If the channel node N (i2, j2) is connected to the source / drain region and one of the second source / drain regions and is adjacent to the channel node N (i4, j4) on the same row, the channel The channel of the node N (i2, j2) is connected to the channel of the channel node N (i4, j4), the metal layer electrically connects the gates of the transistor nodes on the same column, A decoder structure configured to thereby form a plurality of decoder inputs to receive digital signal data. 2. The decoder structure according to claim 1, wherein the first insulating layer is an oxide layer. 3. A method of manufacturing a decoder having m * n nodes, wherein the m * n nodes include p transistor nodes and (m * np) channel nodes. The transistor node corresponds to a transistor region, the channel node corresponds to a channel region,
Here, p is an integer smaller than m * n, and the method includes the steps of providing a substrate, forming an insulating layer on the substrate, and forming p gates on the transistor region. Forming p first source / drain regions and p second source / drain regions on the transistor region and forming m signal lines on the channel region; Forming a layer and forming n decoder inputs on the second insulating layer, the decoder inputs being electrically connected to the gate by a plurality of contacts. 4. The method of claim 3, wherein the first insulating layer is an oxide layer. 5. A decoder structure having a plurality of transistor nodes and a plurality of channel nodes, wherein one of the transistor nodes corresponds to a transistor region and one of the channel nodes corresponds to a channel region, The decoder structure includes a substrate, a transistor provided in the transistor region, the transistor including a gate and a source / drain region, the source / drain region being formed in the base body near the gate; A metal layer provided on the gate and insulated from the substrate; and a channel provided in the substrate in the channel region, wherein the first transistor node of the transistor node comprises:
When connected to the first channel node of the channel nodes on the same row, one of the source / drain regions of the transistor region is connected to the channel of the channel region, and the first transistor of the transistor node is connected. When the node is connected to the second transistor node of the transistor nodes on the same row, one of the source / drain regions of the first transistor node is one of the source / drain regions of the second transistor node.
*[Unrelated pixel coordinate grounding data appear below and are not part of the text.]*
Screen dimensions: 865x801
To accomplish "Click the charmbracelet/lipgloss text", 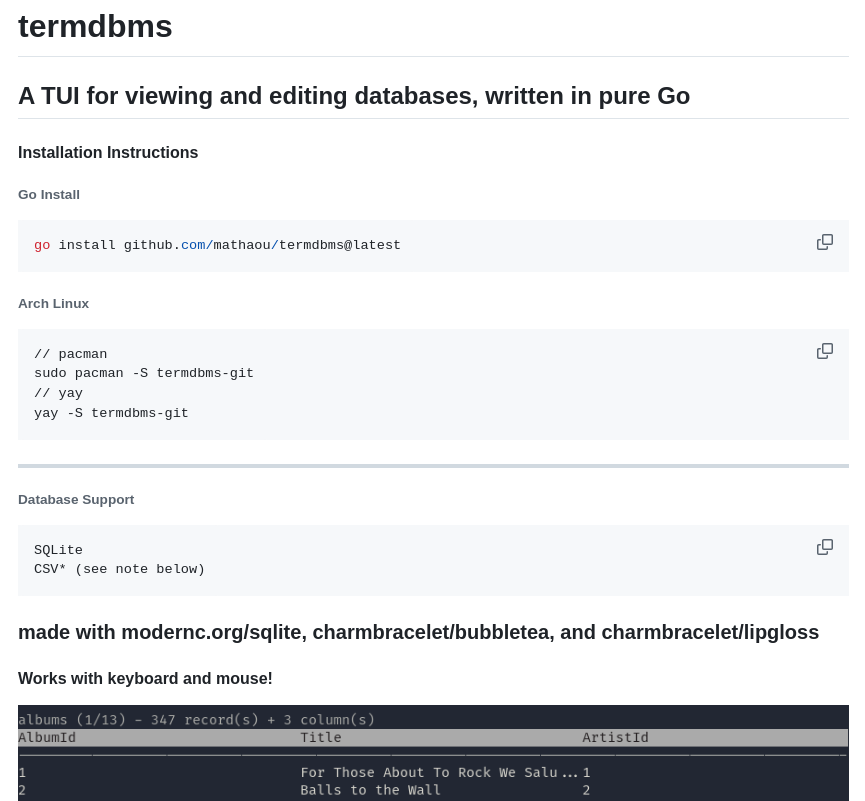I will [x=710, y=632].
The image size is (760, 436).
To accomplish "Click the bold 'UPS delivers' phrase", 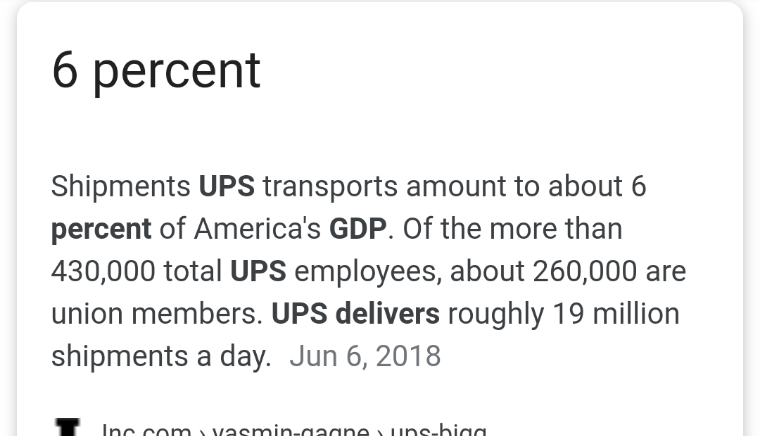I will point(355,314).
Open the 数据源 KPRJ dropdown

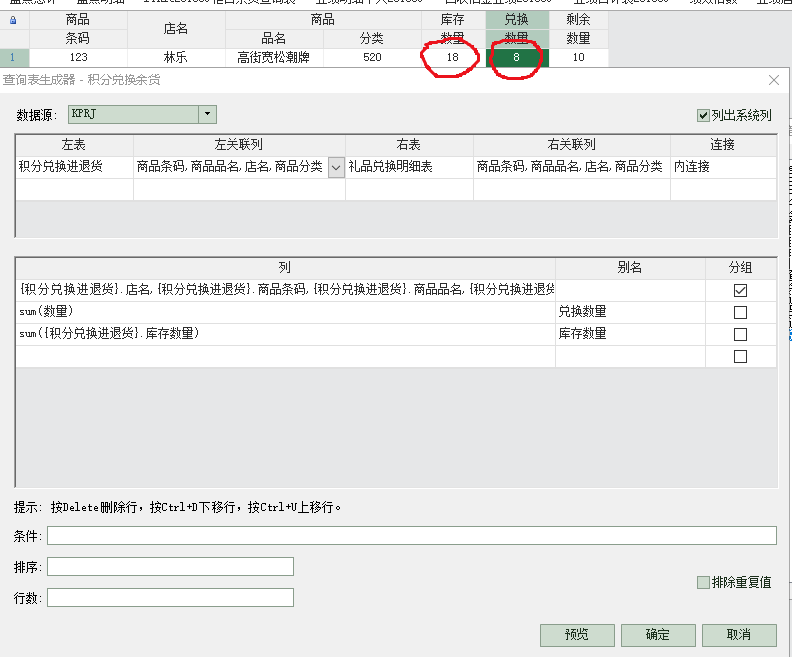[207, 115]
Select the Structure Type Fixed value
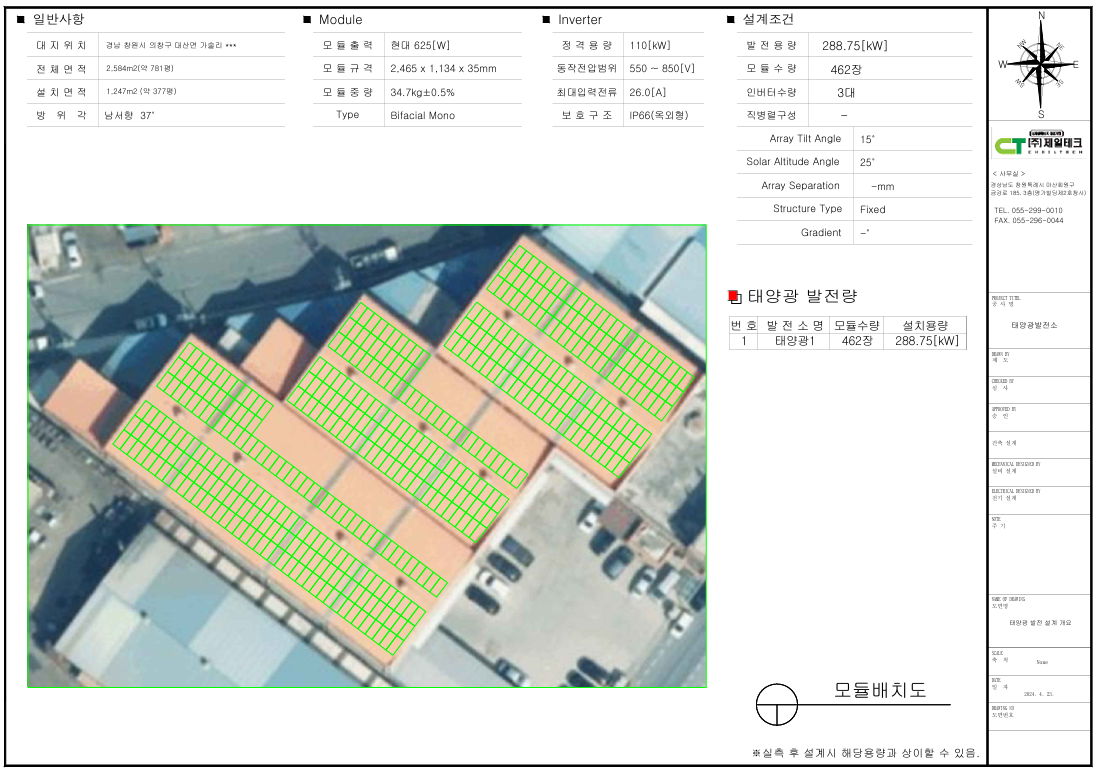The image size is (1101, 773). (872, 210)
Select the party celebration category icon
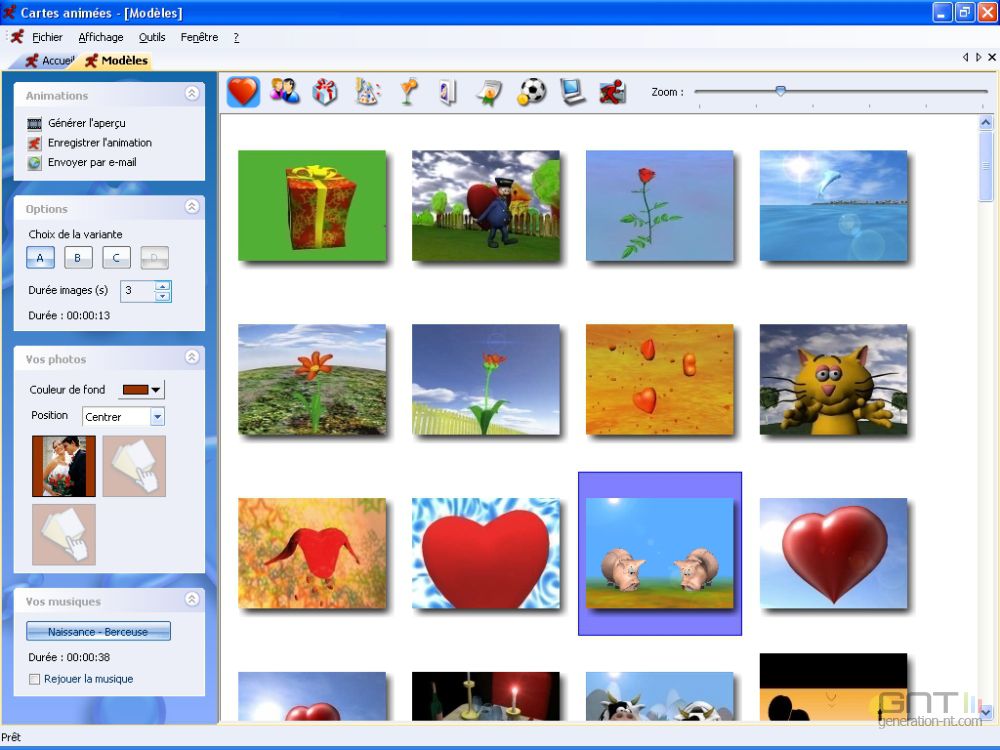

And the first channel node is connected to the second channel node of the channel nodes on the same row, the channel of the first channel node becomes the channel of the second channel node. Connected, said metal layer is Both the one contact, the gate of the transistor nodes on the same column are electrically connected, the decoder structure that is configured to receive the digital signal data to form a plurality of decoders input. 6. The decoder structure according to claim 5, further comprising a first insulating layer provided between the gate and the substrate and configured to electrically insulate the gate and the substrate. 7. The decoder structure of claim 5, further comprising a second insulating layer disposed between the metal layer and the substrate and configured to insulate the metal layer and the substrate. 8. The decoder structure of claim 5, wherein the channel region on the substrate does not include the gate of the transistor. 9. The decoder structure of claim 5, wherein the metal layer of the channel region is electrically insulated in the channel region.